Dans ses magasins en dur, Amazon reconnaît ses clients et les laisse partir avec les produits sans les faire passer à la caisse.
Dans les médias aussi, la coopération homme / machines bat son plein : Disney utilise les données pour prédire l'avenir de ses meilleurs YouTubeurs, Musical.ly, réseau social de vidéo musicale, utilise aussi les machines pour aider ses communautés à trouver les bons talents. "Tout le monde fait ça aujourd'hui!".

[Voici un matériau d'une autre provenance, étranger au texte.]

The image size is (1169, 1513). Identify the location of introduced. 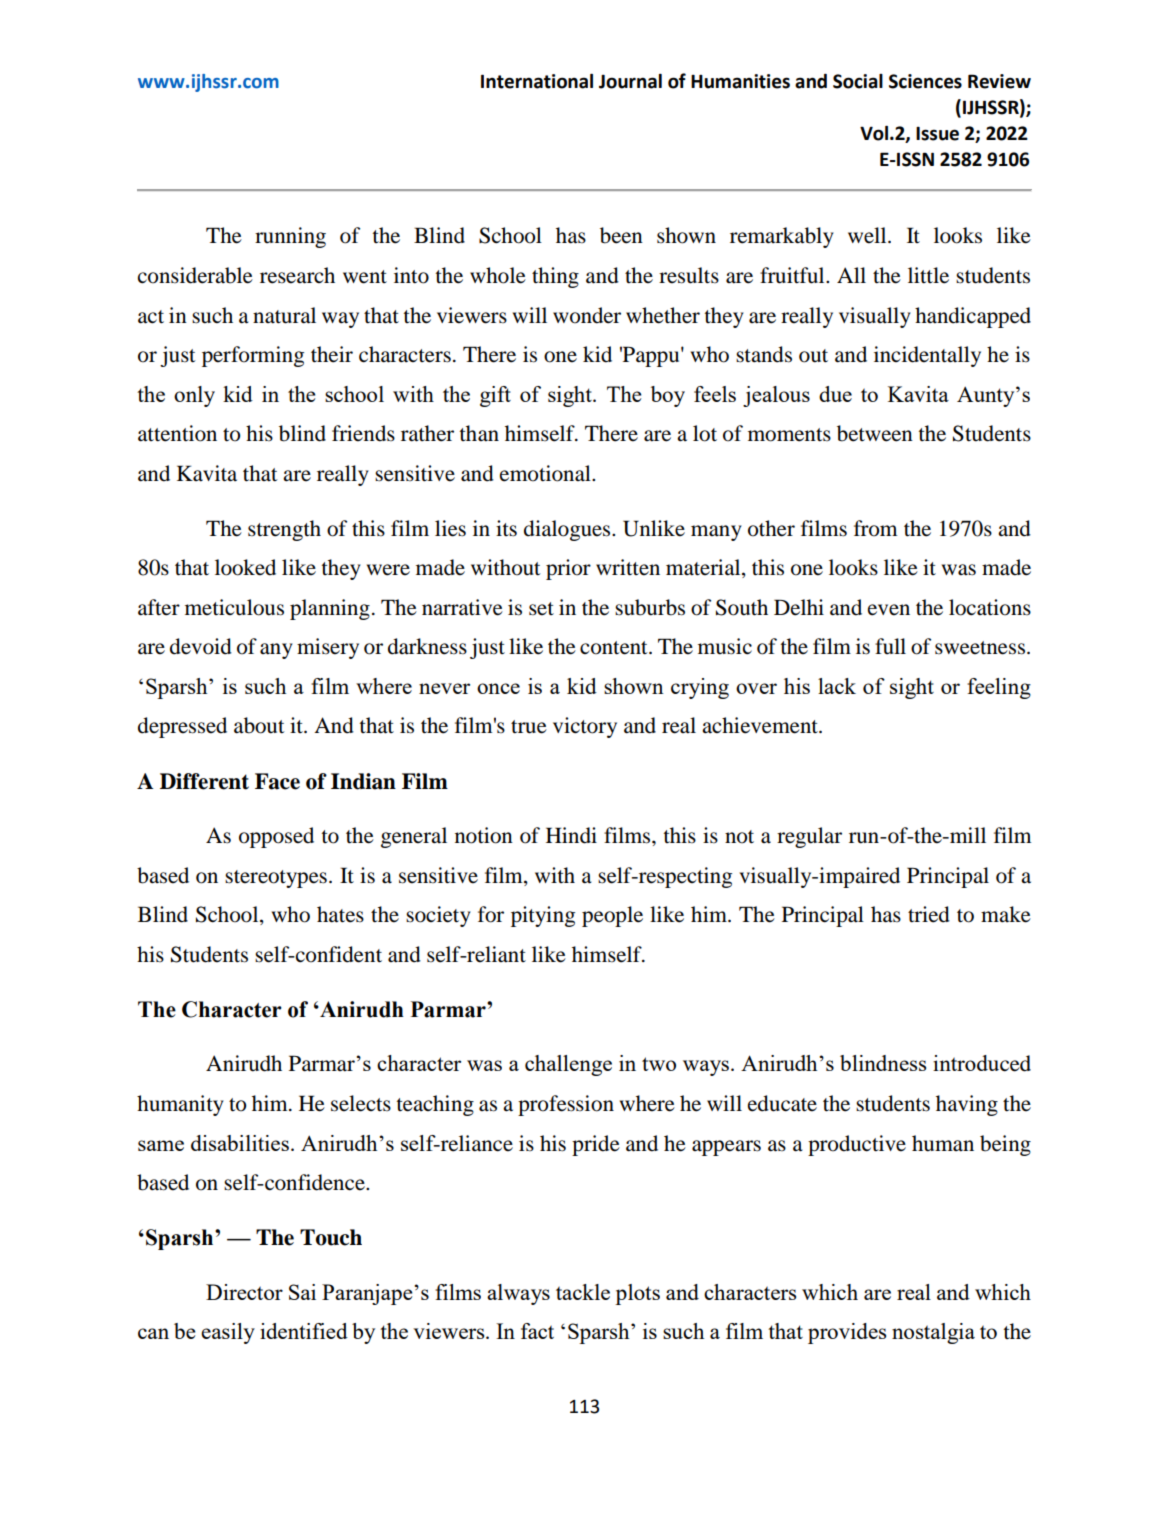
(982, 1063).
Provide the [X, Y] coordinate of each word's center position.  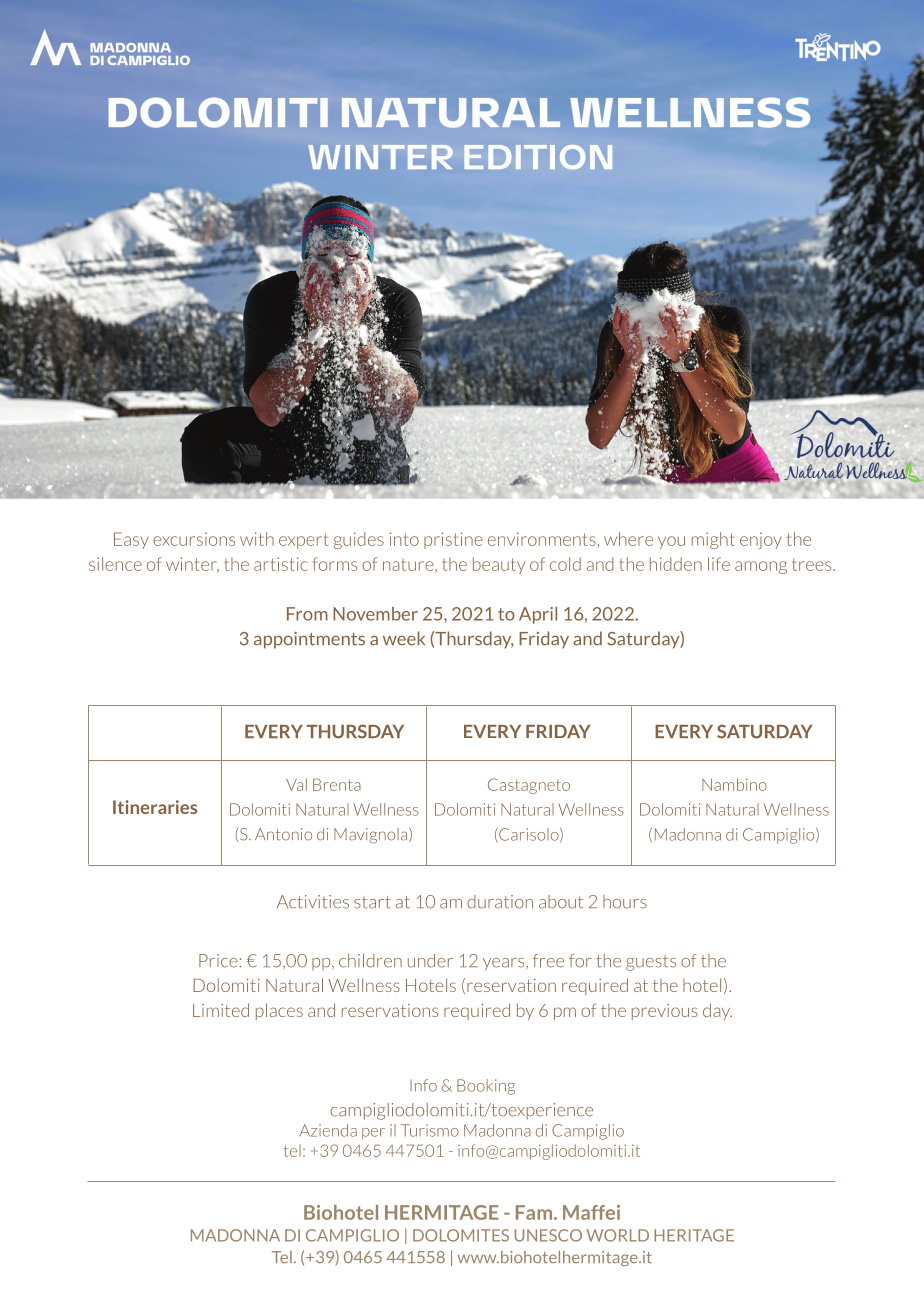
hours [625, 902]
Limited [221, 1010]
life [719, 564]
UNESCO [548, 1235]
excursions [194, 539]
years [505, 964]
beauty [499, 565]
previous [665, 1012]
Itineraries [155, 807]
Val [296, 784]
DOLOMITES [461, 1235]
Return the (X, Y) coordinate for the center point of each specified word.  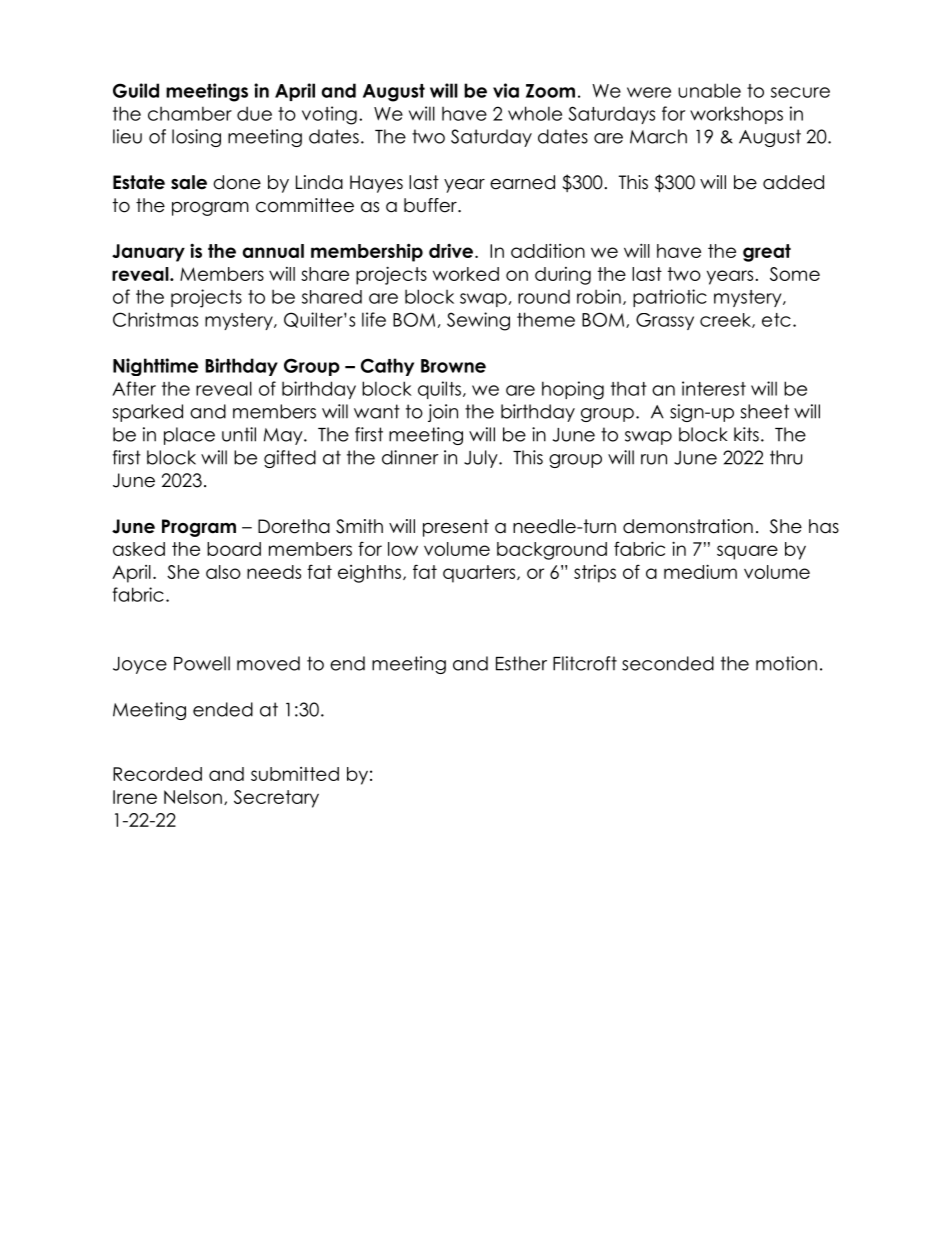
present (456, 528)
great (767, 253)
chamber (190, 113)
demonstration (688, 526)
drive (452, 250)
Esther (521, 663)
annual (273, 251)
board (234, 549)
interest (714, 388)
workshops (736, 115)
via (506, 90)
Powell (202, 663)
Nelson (193, 797)
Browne (453, 366)
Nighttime (155, 367)
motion (786, 663)
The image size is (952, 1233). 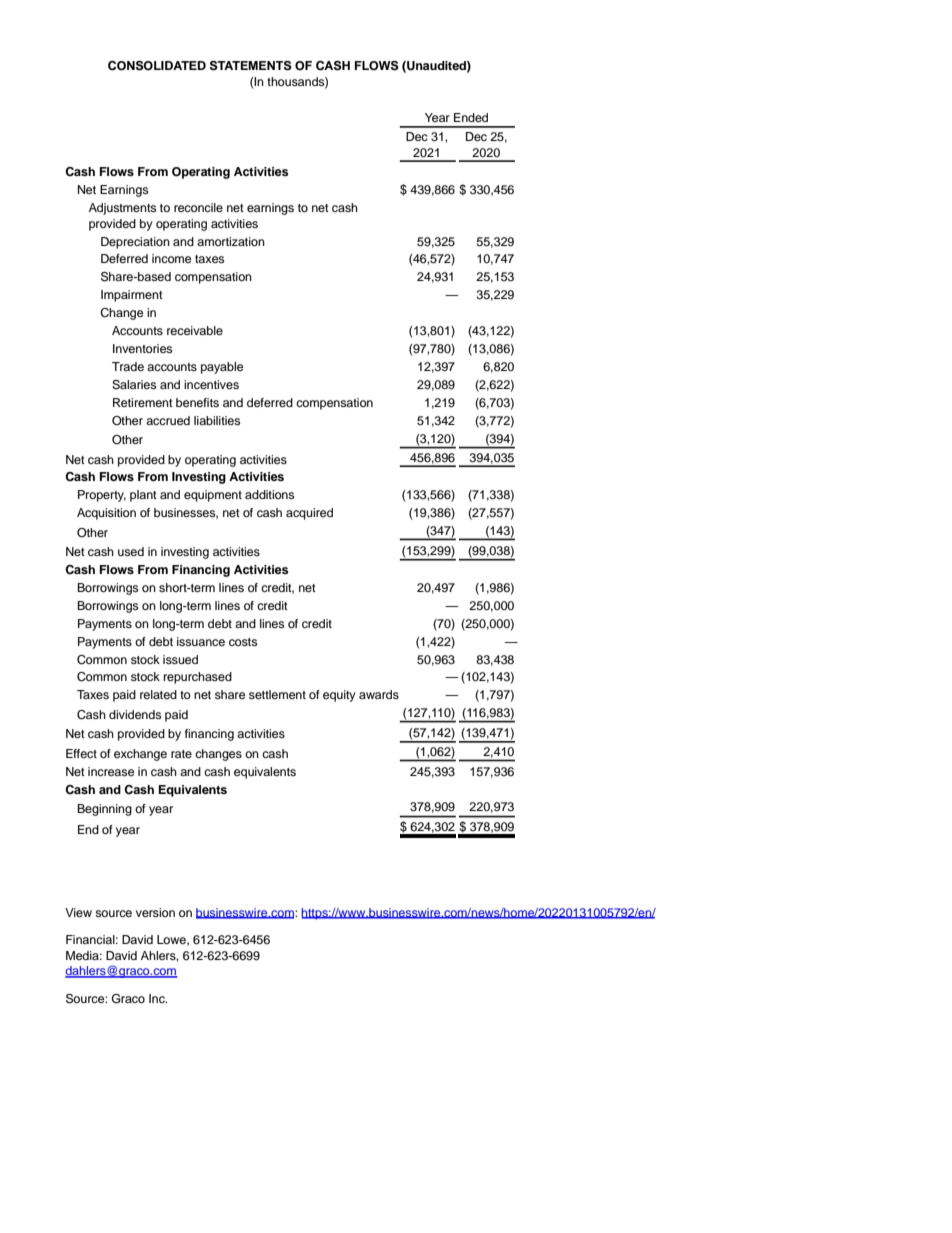 I want to click on payable, so click(x=222, y=368).
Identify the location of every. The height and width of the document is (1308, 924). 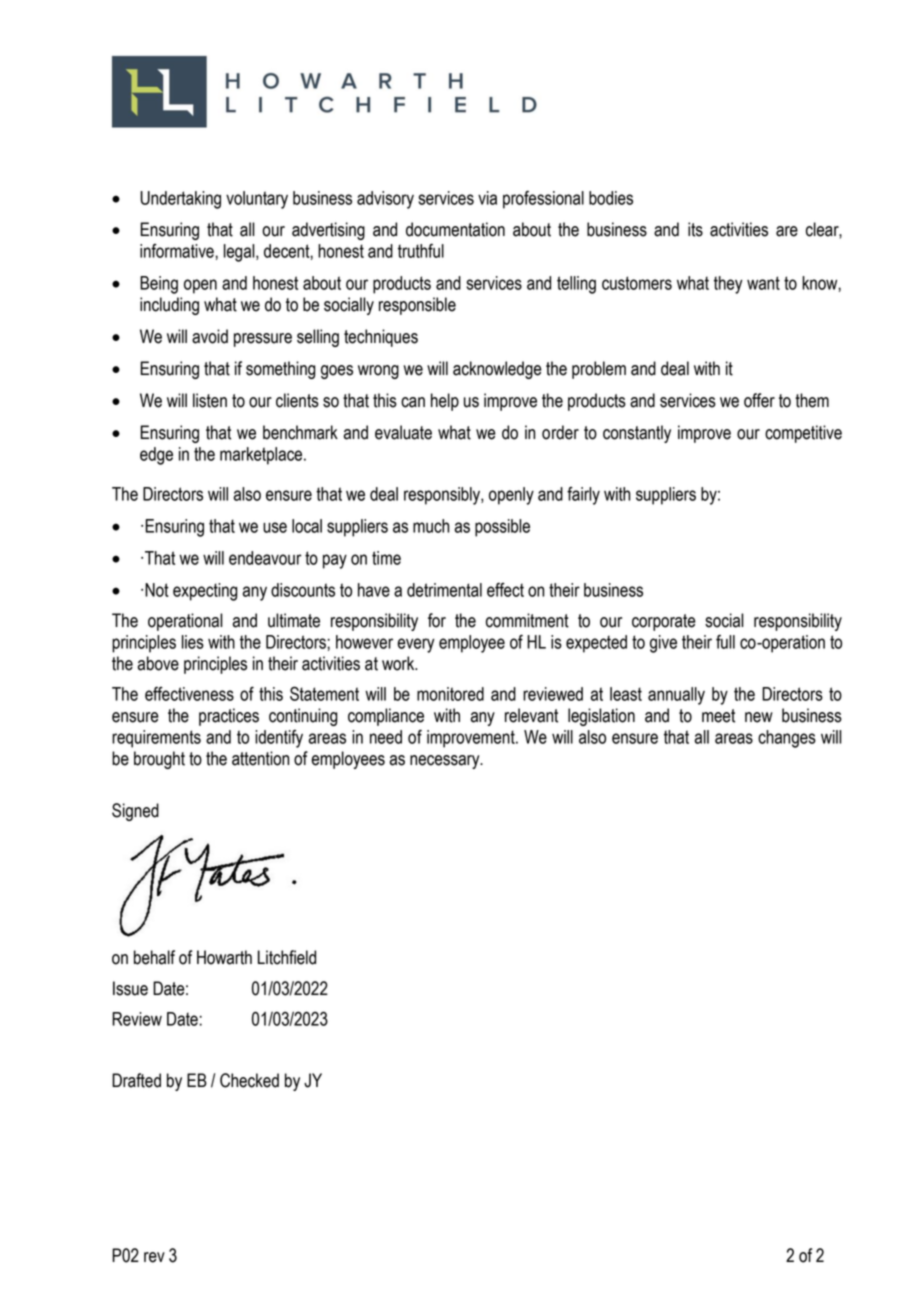
(416, 645).
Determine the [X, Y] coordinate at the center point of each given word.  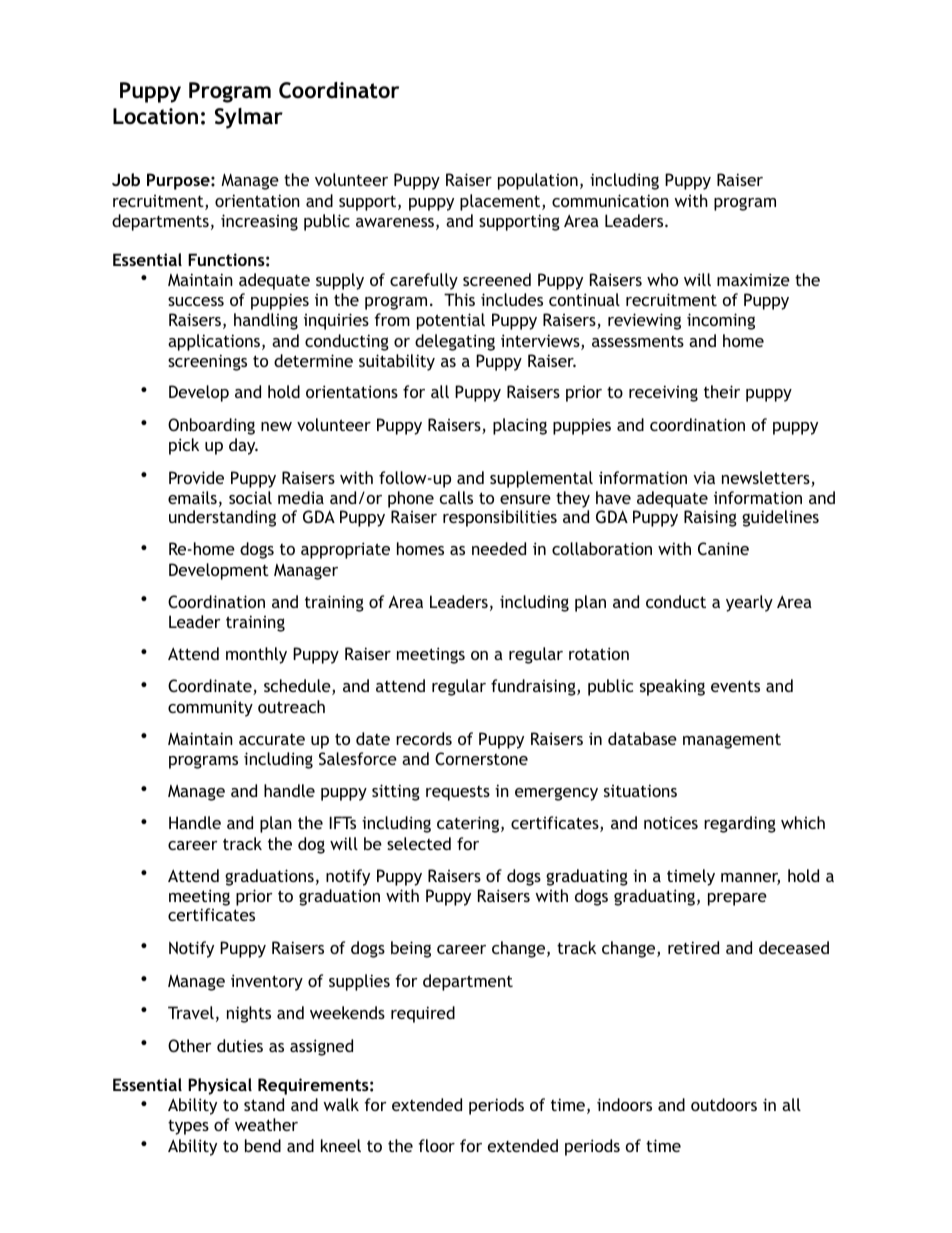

Mais nous n'avons encore rien vu !
"La loi de Moore est plus que jamais d'actualité", a juré il y a quelques jours le président d'Intel. Et en matière biologique, ça va encore plus vite : "le coût de séquençage du génome humain est 100 mille fois moins cher qu'il y a 15 ans !". "Tout va être encore différent dans 10 ans", prévient Deep Nishar, directeur général de Softbank.
Dans notre salon, TV et ordis auront disparu, ce sera le règne de la réalité augmentée, assure le fondateur d'Otoy. En d'autres termes celui de l'holodeck de Star Trek. Nous tiendrons le court de tennis dans la paume de notre main et pourrons agrandir l'hologramme à volonté. Liberty Media est certain que nous ne regarderons plus la F1 : nous serons assis au volant du bolide !
Mais pour cela il faudra la 5G (attendue en 2020 par Bruxelles mais prévue l'an prochain à Séoul) et surtout un débit énorme à la maison : au moins un giga par seconde. En attendant l’informatique quantique arrive, encore plus disruptive, et les infrastructures ne sont pas prêtes.